Os bancos estão irredutíveis: a partir de segunda-feira, as agências devem abrir às 11 horas e fechar às 16 horas. Até agora, elas vinham abrindo as portas uma hora antes.
A reunião de ontem foi marcada na manhã do último sábado, quando aconteceu audiência pública na Câmara de Vereadores. Ontem deveriam ser discutidos encaminhamentos jurídicos que garantam o horário atual dos bancos. Estuda-se inclusive a possibilidade de cassar o alvará de funcionamento das agências.
Segundo Lima, o prefeito tentou intermediar o debate. Em vão. Pesquisa aponta que 89,3% dos entrevistados não concordam com a redução do horário. ‘‘O prefeito citou a pesquisa e as mais de seis mil assinaturas que colhemos, mas os representantes de bancos mantêm a posição’’, diz o sindicalista.

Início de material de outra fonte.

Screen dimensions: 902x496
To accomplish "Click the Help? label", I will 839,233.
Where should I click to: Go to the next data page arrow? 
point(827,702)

Os gerentes de bancos argumentam que o novo expediente bancário vai racionalizar e melhorar o atendimento aos clientes, além de não provocar demissões. Antonio Belinati pediu um documento aos gerentes, incluindo essa garantia. Mas eles dizem não ter autonomia para elaborar o documento.
Segunda-feira, no Calçadão do centro, o Sindicato dos Bancários pretende fazer um protesto mais frutífero contra a redução do horário: irá distribuir bananas à população, ‘‘simbolizando a atitude dos bancos’’.